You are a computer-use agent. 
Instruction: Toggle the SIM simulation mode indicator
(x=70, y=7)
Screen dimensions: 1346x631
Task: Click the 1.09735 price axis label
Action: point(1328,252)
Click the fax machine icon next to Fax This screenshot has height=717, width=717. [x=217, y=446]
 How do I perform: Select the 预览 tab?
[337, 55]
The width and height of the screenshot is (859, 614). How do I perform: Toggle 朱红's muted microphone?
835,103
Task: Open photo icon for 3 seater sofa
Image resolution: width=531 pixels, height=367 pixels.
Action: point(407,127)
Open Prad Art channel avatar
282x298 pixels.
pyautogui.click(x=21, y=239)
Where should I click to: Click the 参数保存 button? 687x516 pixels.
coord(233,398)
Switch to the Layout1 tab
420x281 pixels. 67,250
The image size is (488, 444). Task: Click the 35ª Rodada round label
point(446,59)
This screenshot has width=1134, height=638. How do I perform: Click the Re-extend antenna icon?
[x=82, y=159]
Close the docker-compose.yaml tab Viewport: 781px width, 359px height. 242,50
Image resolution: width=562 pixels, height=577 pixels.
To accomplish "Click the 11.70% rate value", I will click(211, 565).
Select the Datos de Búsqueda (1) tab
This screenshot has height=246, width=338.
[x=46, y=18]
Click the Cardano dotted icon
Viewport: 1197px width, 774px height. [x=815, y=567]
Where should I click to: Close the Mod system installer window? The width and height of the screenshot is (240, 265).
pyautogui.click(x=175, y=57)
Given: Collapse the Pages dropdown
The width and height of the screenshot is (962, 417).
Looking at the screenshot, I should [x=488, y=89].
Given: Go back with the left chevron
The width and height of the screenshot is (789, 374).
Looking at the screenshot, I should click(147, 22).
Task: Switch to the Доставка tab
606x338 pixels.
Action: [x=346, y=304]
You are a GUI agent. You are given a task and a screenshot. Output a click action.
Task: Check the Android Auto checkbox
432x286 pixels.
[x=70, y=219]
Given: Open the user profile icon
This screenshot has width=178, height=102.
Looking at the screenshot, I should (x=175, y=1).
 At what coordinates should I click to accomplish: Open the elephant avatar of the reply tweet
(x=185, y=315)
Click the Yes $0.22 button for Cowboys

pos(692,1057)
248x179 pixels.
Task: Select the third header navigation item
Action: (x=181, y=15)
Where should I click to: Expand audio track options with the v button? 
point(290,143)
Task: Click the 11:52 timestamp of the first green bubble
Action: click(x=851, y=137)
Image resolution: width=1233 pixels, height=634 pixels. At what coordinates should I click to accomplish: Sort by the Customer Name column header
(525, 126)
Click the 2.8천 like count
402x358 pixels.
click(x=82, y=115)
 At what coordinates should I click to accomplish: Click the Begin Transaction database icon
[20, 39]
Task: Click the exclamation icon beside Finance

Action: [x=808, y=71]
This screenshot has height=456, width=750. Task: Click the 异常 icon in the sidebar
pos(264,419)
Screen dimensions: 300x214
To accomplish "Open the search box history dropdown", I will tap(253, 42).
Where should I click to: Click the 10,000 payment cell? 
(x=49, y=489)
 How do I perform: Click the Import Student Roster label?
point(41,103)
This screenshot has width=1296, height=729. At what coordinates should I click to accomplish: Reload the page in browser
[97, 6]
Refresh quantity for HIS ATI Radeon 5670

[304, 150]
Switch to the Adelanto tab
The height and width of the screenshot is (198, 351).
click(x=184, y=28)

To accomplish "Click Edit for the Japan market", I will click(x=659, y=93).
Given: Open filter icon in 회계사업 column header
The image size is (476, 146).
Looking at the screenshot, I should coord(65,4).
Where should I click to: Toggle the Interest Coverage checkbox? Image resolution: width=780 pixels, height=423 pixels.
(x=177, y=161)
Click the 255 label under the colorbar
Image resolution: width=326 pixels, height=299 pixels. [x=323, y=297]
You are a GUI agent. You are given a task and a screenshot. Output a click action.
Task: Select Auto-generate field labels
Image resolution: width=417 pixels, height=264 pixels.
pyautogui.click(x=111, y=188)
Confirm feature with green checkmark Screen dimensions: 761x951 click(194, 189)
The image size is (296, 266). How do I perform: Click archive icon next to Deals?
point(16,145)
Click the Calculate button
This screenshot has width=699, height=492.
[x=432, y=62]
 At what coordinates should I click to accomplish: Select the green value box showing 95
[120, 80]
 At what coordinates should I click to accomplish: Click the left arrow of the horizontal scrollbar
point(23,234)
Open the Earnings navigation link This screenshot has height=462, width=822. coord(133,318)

----

WHAT YOU NEED TO DO: Could you reproduce exactly the lines of the entries above, from the one with "This screenshot has width=178, height=102." through the one with "Task: Select Auto-generate field labels", and nothing else?

EXERCISE OUTPUT:
This screenshot has width=178, height=102.
Looking at the screenshot, I should (x=175, y=1).
 At what coordinates should I click to accomplish: Open the elephant avatar of the reply tweet
(x=185, y=315)
Click the Yes $0.22 button for Cowboys

pos(692,1057)
248x179 pixels.
Task: Select the third header navigation item
Action: (x=181, y=15)
Where should I click to: Expand audio track options with the v button? 
point(290,143)
Task: Click the 11:52 timestamp of the first green bubble
Action: click(x=851, y=137)
Image resolution: width=1233 pixels, height=634 pixels. At what coordinates should I click to accomplish: Sort by the Customer Name column header
(525, 126)
Click the 2.8천 like count
402x358 pixels.
click(x=82, y=115)
 At what coordinates should I click to accomplish: Click the Begin Transaction database icon
[20, 39]
Task: Click the exclamation icon beside Finance

Action: [x=808, y=71]
This screenshot has height=456, width=750. Task: Click the 异常 icon in the sidebar
pos(264,419)
Screen dimensions: 300x214
To accomplish "Open the search box history dropdown", I will tap(253, 42).
Where should I click to: Click the 10,000 payment cell? 
(x=49, y=489)
 How do I perform: Click the Import Student Roster label?
point(41,103)
This screenshot has width=1296, height=729. At what coordinates should I click to accomplish: Reload the page in browser
[97, 6]
Refresh quantity for HIS ATI Radeon 5670

[304, 150]
Switch to the Adelanto tab
The height and width of the screenshot is (198, 351).
click(x=184, y=28)

To accomplish "Click Edit for the Japan market", I will click(x=659, y=93).
Given: Open filter icon in 회계사업 column header
The image size is (476, 146).
Looking at the screenshot, I should coord(65,4).
Where should I click to: Toggle the Interest Coverage checkbox? Image resolution: width=780 pixels, height=423 pixels.
(x=177, y=161)
Click the 255 label under the colorbar
Image resolution: width=326 pixels, height=299 pixels. [x=323, y=297]
You are a GUI agent. You are given a task and a screenshot. Output a click action.
Task: Select Auto-generate field labels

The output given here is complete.